Extract to read
-- Opening Marker --
12-bit (and 10-bit) RAW video development discussion

Audionut · June 05, 2013, 07:50:40 AM

Lets stop with the useless speculation and keep it on topic thanks.

The activity in this thread should make it pretty clear that the developers are interested in the idea, and being able to make it happen.

mucher · June 05, 2013, 10:12:05 AM

Quote from: vicnaum on May 28, 2013, 08:16:00 AM
Nope, LUT things will be just y = lut [ x ], and that's all.

And about the calculations you mention - they are easily done (like g3gg0 said) with bit shifting:
Raw14b: 13598 = 0011 0101 0001 1110
Shift 2 bits right =>12bit = 0000 1101 0100 0111 = 3399
13598 * 2^12 / 2^14 = 13598 * 4096 / 16384 = 3399.5 = 3400

So no need for calculations at all. Rsh solves it on cpu-elementary level.
If you need better rounding (like said), add half of the bits (2bits = 4, so add 2) to number before shifting:
(13598+2) = 13600
13600 Rsh 2 = 3400

As per vicnaum. If this works, there will be no loss in DR, just lose lum levels because of that 10bit's less levels, but I understand very little of that hex level calculation and I have no time to check its validity. And if vicnaum is right, there is no calculations to do except moving bits in HEX level, which sounds very promising to me.

glnf · June 07, 2013, 01:50:57 AM

I don't want to distract anyone working on this. I just like to add a little clarifications for those that are not clear about the goal of this operation. It is actually a very simple idea. The RAW data from the sensor is 14 bits long. Each 14 bit number represents the grey value of a red, green or blue image pixel.
-- Closing Marker --
Listed entries
-- Opening Marker --
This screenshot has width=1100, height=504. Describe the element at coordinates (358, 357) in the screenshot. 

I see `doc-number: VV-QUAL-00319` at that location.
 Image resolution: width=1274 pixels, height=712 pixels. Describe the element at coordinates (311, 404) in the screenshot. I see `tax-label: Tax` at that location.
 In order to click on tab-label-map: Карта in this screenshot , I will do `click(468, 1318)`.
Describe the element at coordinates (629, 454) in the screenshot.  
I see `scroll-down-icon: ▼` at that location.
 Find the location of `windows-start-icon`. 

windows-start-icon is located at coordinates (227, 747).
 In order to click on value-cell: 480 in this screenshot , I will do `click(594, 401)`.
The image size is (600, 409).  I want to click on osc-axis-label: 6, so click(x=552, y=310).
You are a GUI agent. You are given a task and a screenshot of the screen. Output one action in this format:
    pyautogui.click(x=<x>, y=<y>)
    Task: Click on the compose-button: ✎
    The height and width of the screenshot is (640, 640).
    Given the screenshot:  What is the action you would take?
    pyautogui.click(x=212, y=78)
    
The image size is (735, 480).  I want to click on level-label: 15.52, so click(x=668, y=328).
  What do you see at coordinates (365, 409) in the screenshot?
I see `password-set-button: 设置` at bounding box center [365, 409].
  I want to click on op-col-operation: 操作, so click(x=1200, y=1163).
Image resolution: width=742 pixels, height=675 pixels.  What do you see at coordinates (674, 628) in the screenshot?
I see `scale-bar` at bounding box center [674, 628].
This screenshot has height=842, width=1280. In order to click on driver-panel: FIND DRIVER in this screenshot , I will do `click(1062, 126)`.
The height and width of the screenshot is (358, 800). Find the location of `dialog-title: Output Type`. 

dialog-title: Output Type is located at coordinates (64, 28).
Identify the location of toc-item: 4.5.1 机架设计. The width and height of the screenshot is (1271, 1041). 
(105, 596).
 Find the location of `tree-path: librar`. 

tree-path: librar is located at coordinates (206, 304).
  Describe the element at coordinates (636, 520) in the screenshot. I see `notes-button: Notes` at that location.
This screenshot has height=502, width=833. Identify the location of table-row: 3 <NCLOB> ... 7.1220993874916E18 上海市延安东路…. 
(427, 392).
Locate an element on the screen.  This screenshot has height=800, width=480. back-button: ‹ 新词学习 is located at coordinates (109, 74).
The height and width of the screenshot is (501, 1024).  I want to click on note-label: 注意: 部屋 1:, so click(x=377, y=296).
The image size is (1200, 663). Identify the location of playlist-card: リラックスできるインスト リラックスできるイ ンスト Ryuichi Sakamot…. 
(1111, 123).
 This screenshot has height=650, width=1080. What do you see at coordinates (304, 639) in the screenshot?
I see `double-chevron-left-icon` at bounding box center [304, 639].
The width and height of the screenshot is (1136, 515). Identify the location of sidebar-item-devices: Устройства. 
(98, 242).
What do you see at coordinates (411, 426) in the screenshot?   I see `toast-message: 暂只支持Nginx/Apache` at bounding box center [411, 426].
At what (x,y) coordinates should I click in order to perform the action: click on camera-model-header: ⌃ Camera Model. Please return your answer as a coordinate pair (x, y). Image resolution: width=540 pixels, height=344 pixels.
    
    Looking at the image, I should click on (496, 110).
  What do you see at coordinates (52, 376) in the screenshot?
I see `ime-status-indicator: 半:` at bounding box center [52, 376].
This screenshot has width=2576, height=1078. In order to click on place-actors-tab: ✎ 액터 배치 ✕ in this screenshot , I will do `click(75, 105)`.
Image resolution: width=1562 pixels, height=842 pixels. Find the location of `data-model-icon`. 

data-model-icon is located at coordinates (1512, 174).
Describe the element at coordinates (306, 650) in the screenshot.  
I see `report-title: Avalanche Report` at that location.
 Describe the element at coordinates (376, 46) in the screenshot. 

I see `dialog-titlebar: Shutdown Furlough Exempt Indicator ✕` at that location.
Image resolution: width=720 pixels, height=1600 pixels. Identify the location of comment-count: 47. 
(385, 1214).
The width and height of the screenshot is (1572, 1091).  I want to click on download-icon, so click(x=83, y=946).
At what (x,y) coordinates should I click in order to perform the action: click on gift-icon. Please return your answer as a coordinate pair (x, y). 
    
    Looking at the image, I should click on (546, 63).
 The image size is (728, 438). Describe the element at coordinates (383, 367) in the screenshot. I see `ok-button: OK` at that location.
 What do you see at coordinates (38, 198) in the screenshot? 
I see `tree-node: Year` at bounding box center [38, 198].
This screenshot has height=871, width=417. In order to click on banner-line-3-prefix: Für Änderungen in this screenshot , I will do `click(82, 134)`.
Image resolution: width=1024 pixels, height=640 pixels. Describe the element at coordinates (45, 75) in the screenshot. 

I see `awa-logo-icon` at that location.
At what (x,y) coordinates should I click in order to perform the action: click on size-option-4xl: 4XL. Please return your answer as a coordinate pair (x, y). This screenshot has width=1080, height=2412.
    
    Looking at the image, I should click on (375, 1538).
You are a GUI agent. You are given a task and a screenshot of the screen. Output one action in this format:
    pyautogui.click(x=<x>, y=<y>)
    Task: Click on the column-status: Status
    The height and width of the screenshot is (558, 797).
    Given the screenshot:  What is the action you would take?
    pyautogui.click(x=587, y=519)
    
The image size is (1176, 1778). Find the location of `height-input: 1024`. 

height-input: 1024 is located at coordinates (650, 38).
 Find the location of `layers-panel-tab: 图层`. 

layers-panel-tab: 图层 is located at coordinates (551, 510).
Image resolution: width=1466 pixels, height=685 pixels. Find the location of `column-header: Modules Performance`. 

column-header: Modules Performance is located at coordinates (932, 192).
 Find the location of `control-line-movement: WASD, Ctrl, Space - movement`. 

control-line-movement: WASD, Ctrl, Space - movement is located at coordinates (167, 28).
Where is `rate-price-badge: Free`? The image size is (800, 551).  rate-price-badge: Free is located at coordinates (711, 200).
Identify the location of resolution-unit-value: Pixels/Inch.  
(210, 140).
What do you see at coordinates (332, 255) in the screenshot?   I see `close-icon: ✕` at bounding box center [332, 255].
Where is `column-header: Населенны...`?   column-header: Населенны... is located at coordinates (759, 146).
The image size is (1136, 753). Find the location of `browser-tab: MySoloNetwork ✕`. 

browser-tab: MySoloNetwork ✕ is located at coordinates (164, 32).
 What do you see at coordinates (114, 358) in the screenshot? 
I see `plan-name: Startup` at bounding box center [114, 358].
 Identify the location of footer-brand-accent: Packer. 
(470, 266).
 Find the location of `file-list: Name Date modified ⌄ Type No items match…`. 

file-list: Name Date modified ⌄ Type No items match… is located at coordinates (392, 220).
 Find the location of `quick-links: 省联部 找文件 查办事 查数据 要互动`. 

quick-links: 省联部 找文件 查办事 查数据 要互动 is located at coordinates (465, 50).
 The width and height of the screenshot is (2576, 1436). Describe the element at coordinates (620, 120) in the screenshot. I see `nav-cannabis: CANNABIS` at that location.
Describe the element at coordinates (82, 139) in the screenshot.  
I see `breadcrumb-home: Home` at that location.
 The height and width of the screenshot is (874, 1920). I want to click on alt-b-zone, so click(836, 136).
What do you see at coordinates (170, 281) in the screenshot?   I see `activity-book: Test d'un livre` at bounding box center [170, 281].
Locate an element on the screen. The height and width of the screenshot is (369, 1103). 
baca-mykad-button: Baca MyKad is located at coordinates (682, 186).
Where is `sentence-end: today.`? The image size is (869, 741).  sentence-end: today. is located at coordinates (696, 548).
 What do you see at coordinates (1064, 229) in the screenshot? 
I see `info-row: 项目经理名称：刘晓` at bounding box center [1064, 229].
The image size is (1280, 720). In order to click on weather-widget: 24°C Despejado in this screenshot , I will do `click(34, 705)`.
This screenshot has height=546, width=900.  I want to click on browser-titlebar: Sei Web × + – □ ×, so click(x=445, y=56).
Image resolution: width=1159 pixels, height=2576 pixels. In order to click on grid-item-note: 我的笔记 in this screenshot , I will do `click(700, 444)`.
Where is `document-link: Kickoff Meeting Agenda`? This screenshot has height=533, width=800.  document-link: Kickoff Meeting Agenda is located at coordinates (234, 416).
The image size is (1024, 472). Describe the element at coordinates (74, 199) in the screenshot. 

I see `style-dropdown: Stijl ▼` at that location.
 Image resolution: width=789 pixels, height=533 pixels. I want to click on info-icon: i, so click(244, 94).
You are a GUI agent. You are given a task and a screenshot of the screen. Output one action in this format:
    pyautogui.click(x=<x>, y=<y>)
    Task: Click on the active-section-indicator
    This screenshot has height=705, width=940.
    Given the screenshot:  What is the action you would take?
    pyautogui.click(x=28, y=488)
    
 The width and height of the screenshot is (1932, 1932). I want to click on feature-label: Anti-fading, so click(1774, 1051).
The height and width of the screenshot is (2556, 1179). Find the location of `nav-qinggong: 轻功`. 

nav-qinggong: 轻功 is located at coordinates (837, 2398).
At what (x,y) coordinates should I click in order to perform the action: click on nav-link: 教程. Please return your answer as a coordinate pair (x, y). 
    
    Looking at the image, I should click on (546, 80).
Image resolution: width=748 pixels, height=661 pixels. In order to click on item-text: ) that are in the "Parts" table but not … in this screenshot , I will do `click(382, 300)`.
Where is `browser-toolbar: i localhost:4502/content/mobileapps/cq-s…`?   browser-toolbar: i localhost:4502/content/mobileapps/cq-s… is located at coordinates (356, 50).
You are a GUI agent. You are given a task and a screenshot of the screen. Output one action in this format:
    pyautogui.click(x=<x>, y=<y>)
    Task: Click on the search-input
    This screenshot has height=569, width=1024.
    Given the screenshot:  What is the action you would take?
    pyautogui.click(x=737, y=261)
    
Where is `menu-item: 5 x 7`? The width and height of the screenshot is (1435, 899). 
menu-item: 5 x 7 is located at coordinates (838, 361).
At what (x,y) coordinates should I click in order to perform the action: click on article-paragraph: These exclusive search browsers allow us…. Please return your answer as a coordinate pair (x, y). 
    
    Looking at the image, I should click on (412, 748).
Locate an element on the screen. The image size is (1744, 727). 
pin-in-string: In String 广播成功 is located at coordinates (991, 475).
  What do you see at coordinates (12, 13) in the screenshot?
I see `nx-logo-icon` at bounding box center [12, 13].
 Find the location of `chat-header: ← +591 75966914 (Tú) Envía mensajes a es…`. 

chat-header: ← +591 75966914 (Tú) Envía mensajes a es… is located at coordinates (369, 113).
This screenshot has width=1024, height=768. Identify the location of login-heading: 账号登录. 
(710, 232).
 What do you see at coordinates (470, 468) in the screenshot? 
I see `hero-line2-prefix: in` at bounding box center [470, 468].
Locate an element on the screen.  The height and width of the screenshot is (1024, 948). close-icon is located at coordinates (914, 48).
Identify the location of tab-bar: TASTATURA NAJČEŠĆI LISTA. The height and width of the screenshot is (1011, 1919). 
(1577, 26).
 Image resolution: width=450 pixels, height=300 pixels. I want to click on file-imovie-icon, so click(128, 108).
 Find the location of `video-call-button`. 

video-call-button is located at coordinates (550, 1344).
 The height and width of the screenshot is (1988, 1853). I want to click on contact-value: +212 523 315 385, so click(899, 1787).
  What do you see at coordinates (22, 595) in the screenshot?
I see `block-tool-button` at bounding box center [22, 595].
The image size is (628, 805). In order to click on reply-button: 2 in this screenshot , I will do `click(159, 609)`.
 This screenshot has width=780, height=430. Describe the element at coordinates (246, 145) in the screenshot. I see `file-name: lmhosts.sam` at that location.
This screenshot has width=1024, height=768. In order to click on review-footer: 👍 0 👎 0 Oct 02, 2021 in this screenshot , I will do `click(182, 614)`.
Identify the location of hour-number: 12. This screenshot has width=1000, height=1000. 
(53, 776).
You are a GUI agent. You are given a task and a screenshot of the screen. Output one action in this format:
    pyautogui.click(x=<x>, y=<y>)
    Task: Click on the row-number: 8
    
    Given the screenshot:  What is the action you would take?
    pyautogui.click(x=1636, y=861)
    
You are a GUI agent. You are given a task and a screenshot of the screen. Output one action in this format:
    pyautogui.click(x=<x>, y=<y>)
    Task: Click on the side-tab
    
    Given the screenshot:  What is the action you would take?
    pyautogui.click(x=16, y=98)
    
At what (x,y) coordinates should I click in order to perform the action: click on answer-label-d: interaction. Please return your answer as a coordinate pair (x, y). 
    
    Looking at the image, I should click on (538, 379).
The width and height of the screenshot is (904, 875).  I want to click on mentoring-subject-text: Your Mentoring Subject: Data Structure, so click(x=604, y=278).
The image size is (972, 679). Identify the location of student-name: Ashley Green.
-- Closing Marker --
To do
- A) Extract the passage of the 12-bit RAW video discussion from "glnf · June" to "blue image pixel.".
- B) Extend the forum discussion on 12-bit RAW video, continuing from its last sentence.

Expected outputs
- A)
glnf · June 07, 2013, 01:50:57 AM

I don't want to distract anyone working on this. I just like to add a little clarifications for those that are not clear about the goal of this operation. It is actually a very simple idea. The RAW data from the sensor is 14 bits long. Each 14 bit number represents the grey value of a red, green or blue image pixel.

- B)
So a typical value looks like this: 1010 0101 0100 10 (the spaces are just for reading convenience)

We could translate the value into the decimal system (it is 10578) but there is not really a need for this. All we have to do is to get rid of the last two digits. So we end up with 1010 0101 0100. That is quite a different value. We write that onto the card. Then, when we retrieve the values from the card we simply add 00 at the end of the number, making it: 1010 0101 0100 00. This is almost the same value (decimal 10576) as initially. So we loose a tiny bit of precision but we save some space and reduce data rate.

There is by the way no need to do any rounding. Chopping off the lowest 2 (or alternatively 4) bits before writing the value to the card and replacing it with 2 or 4 "0" for further processing on the computer does the trick. Instead of adding "0" it would be slightly more elegant to add random values, hence mimicking (a very low level of) noise.

So far goes the theory. Since I haven't done any experiments with the camera I don't know if there are any additional obstacles, eg. a reverse or unusual bit order. (I remember reading something about black level in this thread and that sounded a bit odd to me. And no reason to come up with logs or whatever. That only harms the beauty of this trick.) Cheers, g

Critical Point · June 07, 2013, 03:46:19 AM

So, lets say on a 600D, what would it mean a 10 or 12 bit raw ? What kind of resolutions are we talking about for 24 fps ? Please don't say 1080p...because I'm going to have a heart attack.

hammermina · June 07, 2013, 06:31:59 AM

@ critical point

there will be no 1080/24p i think the max will be 720p if this mode will work

xNiNELiVES · June 07, 2013, 07:27:31 AM

Not to be a stickler guys but audio nut just told everyone to keep useless speculations aside. It'd best if we just keep out of this development discussion. If you were to open up a thread dedicated to general discussion of this topic that would be permissible.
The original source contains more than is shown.